At some point i had this block of code:
while( $i> $l-1 )
{
$x= fmod($i,$l);
$i= floor($i/$l);
}
I decided to get rid of the modulo operation and wrote this block:
while( true )
{
$d= floor( $i/$l );
if( $d>= 1 )
{
$x= $i - ($d*$l);
$i= $d;
}
else
{
break;
}
}
The $x is used for indexing an array of length $l. The $i is in question here.
While for some relatively small initial $i, both blocks give the same $x over all iterations, when initialized with something close to PHP_INT_MAX the two blocks do not give the same $x.
Unfortunately $l cannot become a power of 2 in order to use bit operators so i am stuck with this.

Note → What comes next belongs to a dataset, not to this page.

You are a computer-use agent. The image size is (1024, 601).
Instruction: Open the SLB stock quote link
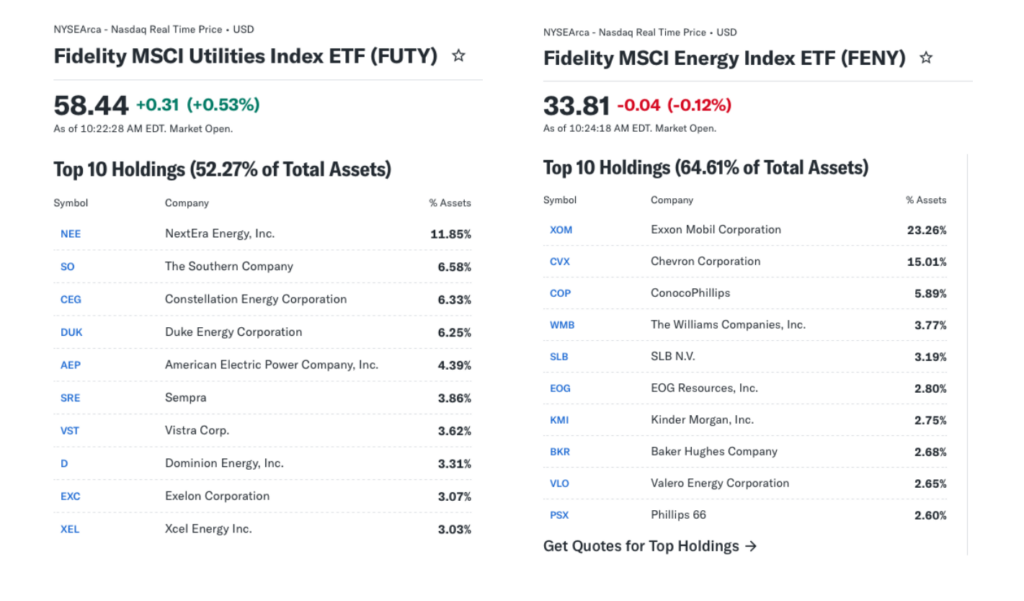[559, 357]

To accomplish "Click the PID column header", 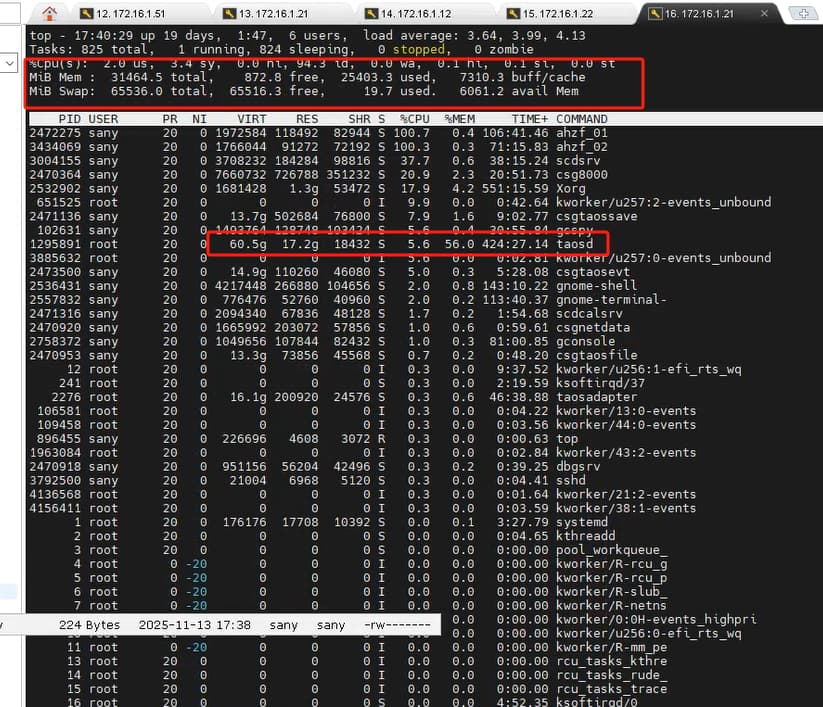I will [x=69, y=119].
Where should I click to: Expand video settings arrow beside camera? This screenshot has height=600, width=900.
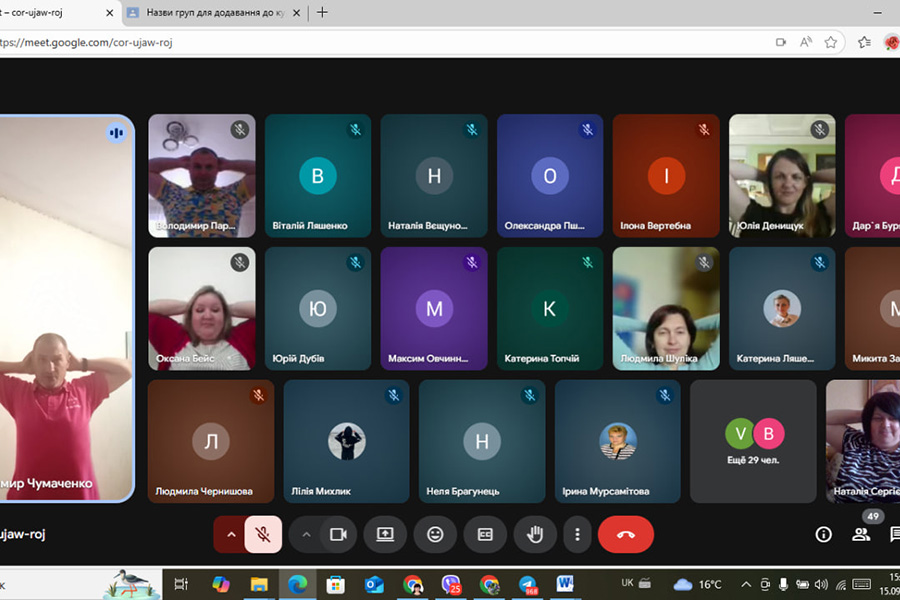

I am guessing it has something to do with the inner roundings that take place. Could fmod be so optimized for this case? Is there something i am not seeing?
One thing i should have mentioned is that although one would expect the second method to produce better results, due to using simple subtraction, it did not. Possibly because of the division taking place at the beginning of the loop.(that is why i asked "Could fmod be so optimized).
According to the documentation, fmod works on floats:
fmod — Returns the floating point remainder (modulo) of the division of the arguments
Instead, the modulo operator (%) would be more suitable for what you need:
Operands of modulus are converted to integers (by stripping the decimal part) before processing.
fmod will become inaccurate for large integers as the floating point representation does not have the same precision.
Examples of some oddities that happen:
$l=3;
$i=9223372036854775295;
echo is_int($i) . "<br>"; // 1 (true)
echo (9223372036854775295==$i) . "<br>"; // 1 (true)
echo number_format($i, 0, ".", "") . "<br>"; // 9223372036854774784
echo fmod($i,$l) . "<br>"; // 1
echo fmod($i-1,$l) . "<br>"; // 1
echo fmod($i-2,$l) . "<br>"; // 1
echo ($i % $l) . "<br>"; // 2
echo (($i-1) % $l) . "<br>"; // 1
echo (($i-2) % $l) . "<br>"; // 0
Notice how a simple number_format already destroys the precision of the integer; it returns a different number because of floating point conversion.
Notice also that this lack of precision makes fmod return 1 for three consecutive numbers, while the modulo operator does what you would want.
So you seem much better of with %.
Your function seems to break down a number into its "digits" in an L-basis. For instance, when $l=2, your $x-sequence produces the binary representation of the number, except for the last digit which you leave out.
In that respect, you might have a look at the function call base_convert($i,10,$l), which produces one digit corresponding to a value of $x in your code, with letters for digits above 9. The function can accept $l values up to 36.